When the pandemic landed, many influencers and celebrities spotted an opportunity to hike up their already inflated prices to ridiculous levels. Many brands simply couldn’t afford the new rates, while others just weren’t prepared to tolerate them. As a result, the number of new campaigns featuring influencers has gradually declined.
Don’t get us wrong, celebrity is STILL a powerful force in modern society and the public still crave the endorsement of their favourite reality star.
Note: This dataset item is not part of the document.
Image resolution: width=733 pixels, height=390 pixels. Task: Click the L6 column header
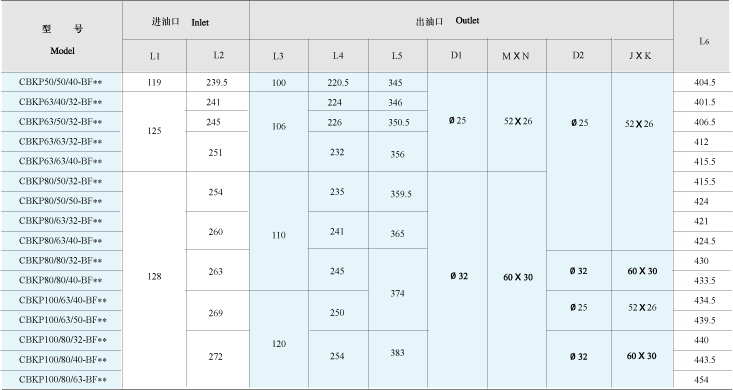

However, consumer expectations are changing and there’s a definite move towards consumers wanting to see real people who they can relate to promoting brands.
The evidence is clear – the role of the influencer is changing.
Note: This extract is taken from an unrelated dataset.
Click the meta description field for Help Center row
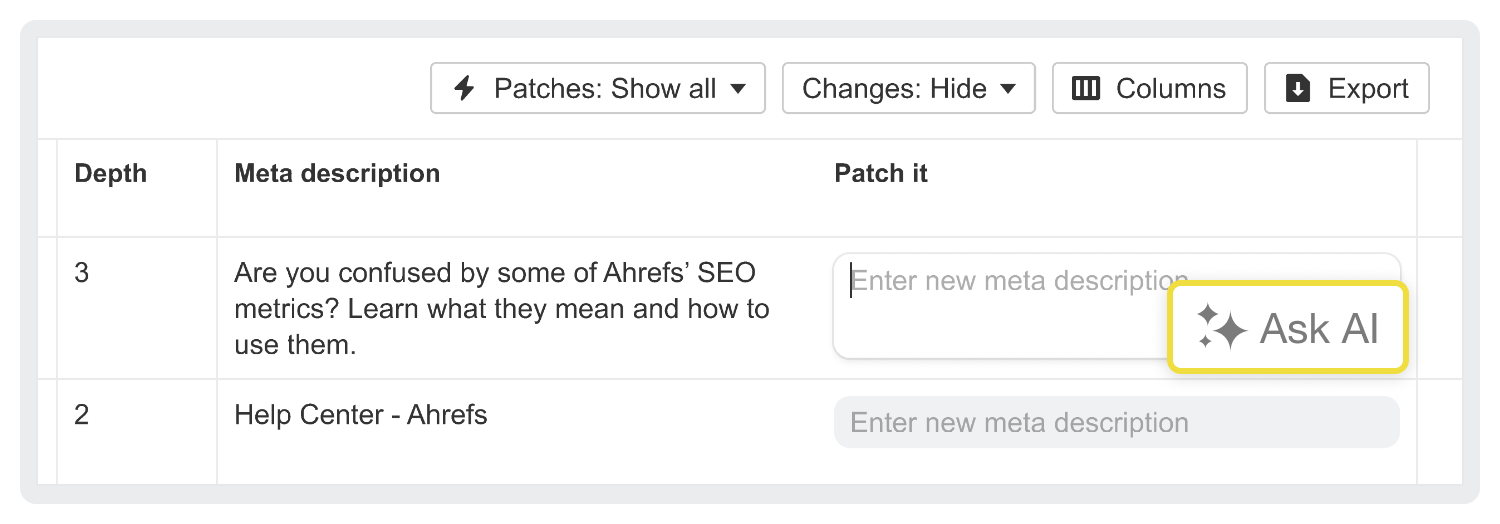click(1116, 422)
Brands – especially those with big budgets – will still want to work with celebrities and influencers who will charge for the privilege of endorsing a product or service on their channel to their hundreds of thousands of followers. But we predict brands are realising that celebrity endorsement is not the be all and end all to building a brand and getting a ROI.
As an industry, we’ve always had to adapt and try new ways of reaching target audiences. Securing posts on a purely gifted basis is getting harder and harder to achieve unless it’s giving the influencer really good, original content for their channel. If a brand is purely trying to get them to promote a product with a mention, they are becoming less interested unless there’s serious money involved.
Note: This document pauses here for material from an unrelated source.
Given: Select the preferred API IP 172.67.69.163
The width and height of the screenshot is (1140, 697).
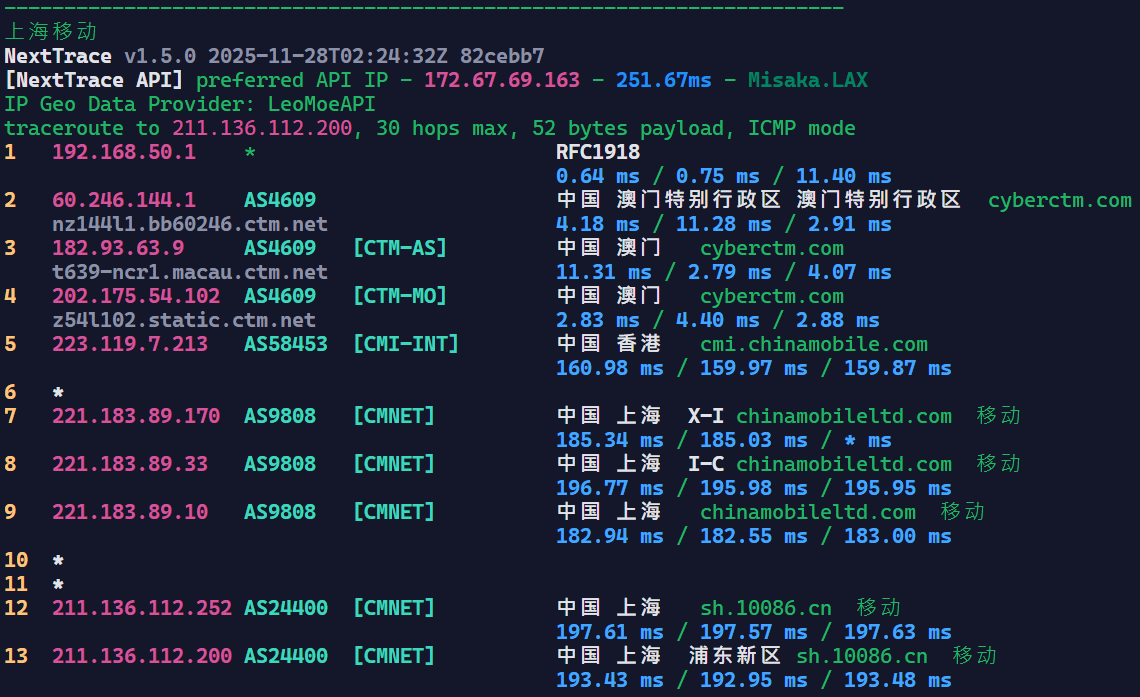Looking at the screenshot, I should click(502, 80).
We still maintain that some influencer activity, coupled with a dash of creativity and good old-fashioned media relations, is the best combination to deliver brand awareness and drive sales.
Putting effort into identifying the ‘right’ celebrity or influencer is essential. There have been a few high-profile incidents where influencers took things a bit too far and were publicly ridiculed for certain posts, which not only damaged their own reputation but that of the brand they were promoting.
Arguably, one of the most high profile examples in recent months was when the Jenner sisters launched a range of t-shirts featuring dead musicians such as the Notorious B.I.G and Tupac Shakur without getting permission from their estates. The internet raged, the brand bombed and posts were quickly removed.
Such events have started to create a kind of anti-influencer sentiment, where consumers and businesses alike are tiring of the entitlement of some influencers and the ‘manufactured’ content they produce.
Heavily filtered photos and generic hash tag ladened posts are no longer as effective as they once were and brands, marketers and influencers need to work in partnership to ensure content is genuine and that the partnership is realistic if they are to capture our interest again.
In short, it’s more important than ever to ensure the influencer and the brand are a good fit, that the relationship feels genuine and the endorsement is believable.